Taliban gunmen stormed a school in northwestern Pakistan on Tuesday, killing more than 100 people, most of them children, in the worst terrorist attack in Pakistan in years. Hundreds of students were trapped inside the compound as security forces exchanged fire with the gunmen, officials said. The toll of dead and injured remained unclear, but local news media, citing government officials and hospitals, reported 126 dead, more than 100 of them children. The army press office said five attackers had been killed.
The siege began Tuesday morning at around 10 a.m., when at least five heavily armed Taliban gunmen entered Army Public School and Degree College in Peshawar, the capital of Khyber Pakhtunkhwa Province. According to initial reports, the gunmen opened fire on students and took dozens of hostages. Some students managed to escape the school compound, local media reported.
The gunmen entered after scaling a wall at the rear of the main school building. They opened fire and took dozens of students hostage in the main auditorium of the building, local media said.
Television networks broadcast images of panic-stricken students, wearing green sweaters and blazers, being evacuated from the compound. The wounded were taken to Lady Reading Hospital in Peshawar.
Prime Minister Nawaz Sharif has left the capital, Islamabad, for Peshawar, saying he would personally supervise the operation against the militants. A state of emergency was declared for Peshawar.
A spokesman for the Pakistani Taliban claimed responsibility for the attack and said that it was in retaliation for the military's offensive against militant hide-outs in the North Waziristan tribal region. The Pakistani military carried out an offensive, known as Operation Zarb-e-Azb, in June and has claimed to have cleared 90 percent of the restive region that has long been a redoubt of local and foreign militants.

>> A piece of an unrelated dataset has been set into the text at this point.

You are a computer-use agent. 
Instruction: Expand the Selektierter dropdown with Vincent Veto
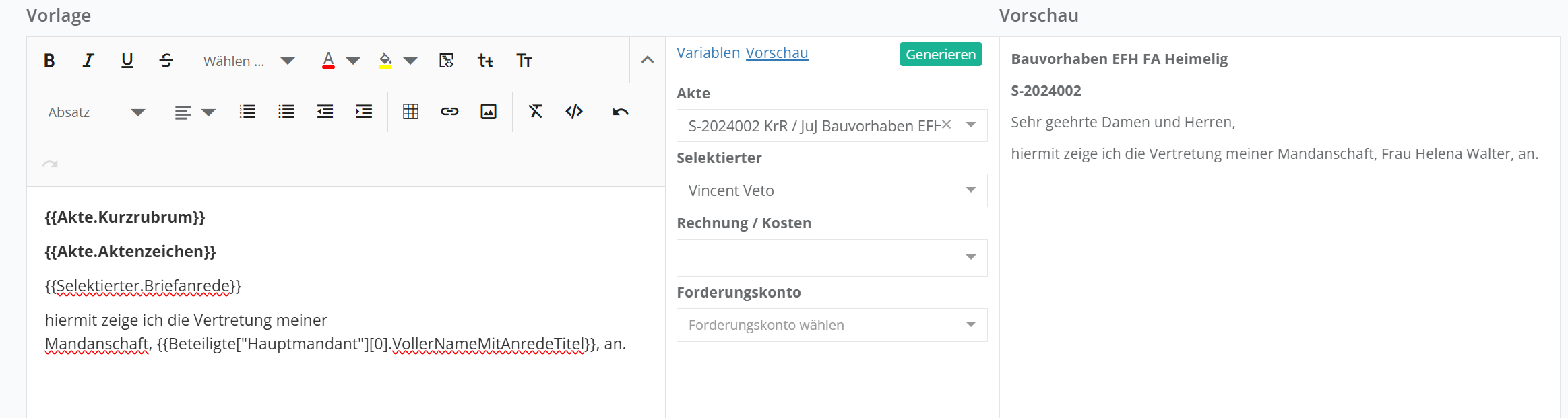coord(832,190)
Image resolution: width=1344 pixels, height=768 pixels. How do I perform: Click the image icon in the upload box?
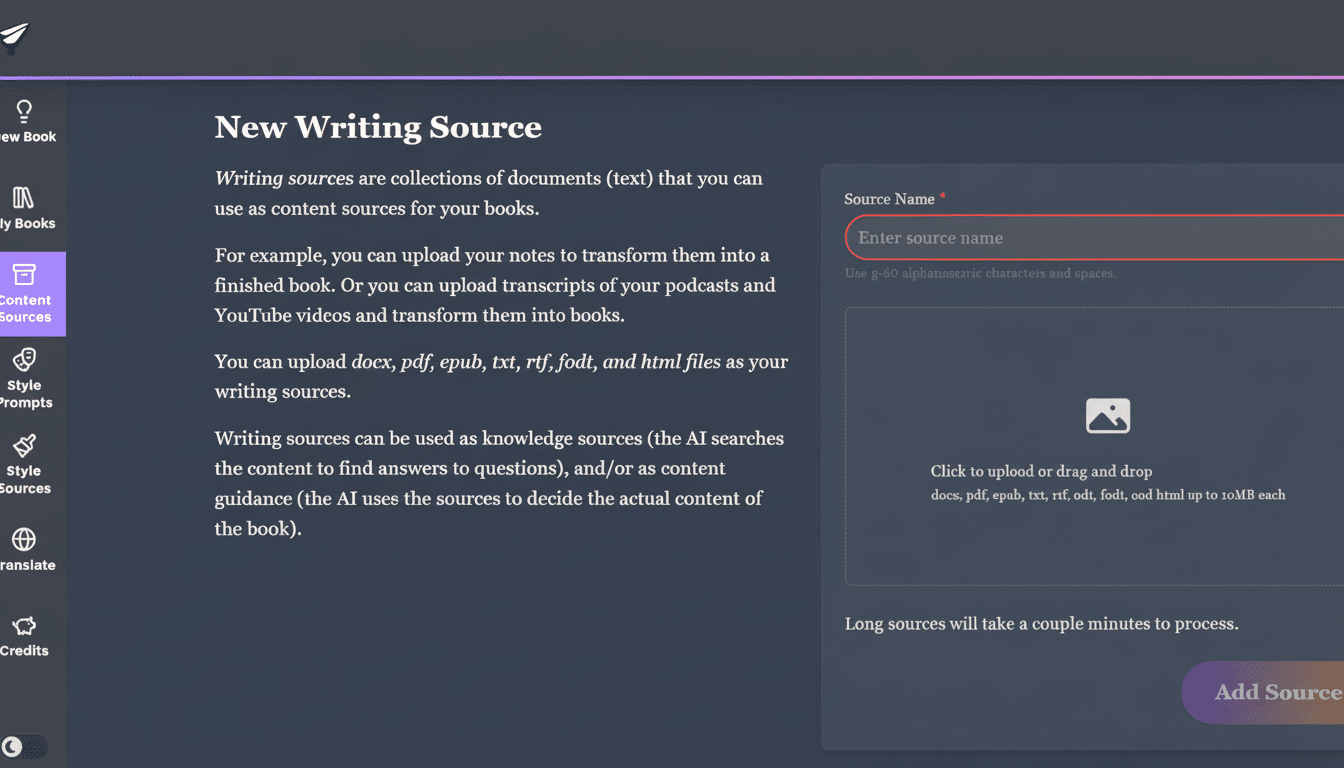tap(1107, 415)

As news of the attack spread, distraught parents rushed toward the school and to hospitals. The school has been cordoned off by security forces, and there were reports of heavy gunfire as military commandos and troops battled with the militants inside.
By the afternoon, three blocs of the school had been cleared, a military spokesman said. There were unconfirmed news reports that at least three gunmen had been killed, as well as a suicide bomber who had detonated his explosives.
The attack comes at a time of intense political strife in Pakistan. The opposition politician Imran Khan, who controls Khyber Pakhtunkhwa Province, has been staging protest rallies in major cities. Mr. Khan claims that the general elections of 2013 were rigged and is now demanding a judicial investigation.
Since August, his party, Pakistan Tehreek-e-Insaf, has carried out protests in the capital against Mr. Sharif and has demanded his resignation. On Monday, Mr. Khan's party paralyzed the eastern city of Lahore by blocking its main roads and protesting outside main government buildings. The party has announced that it will try to shut down the entire country on Thursday. Mr. Sharif has responded by inviting Mr. Khan to the negotiating table.
While the political parties fight it out on the streets, the attack on Tuesday was a grim reminder that militancy remains the most potent threat to the country. The military says that at least 1,800 militants have been killed in Operation Zarb-e-Azb and that the terrorists remain on the run.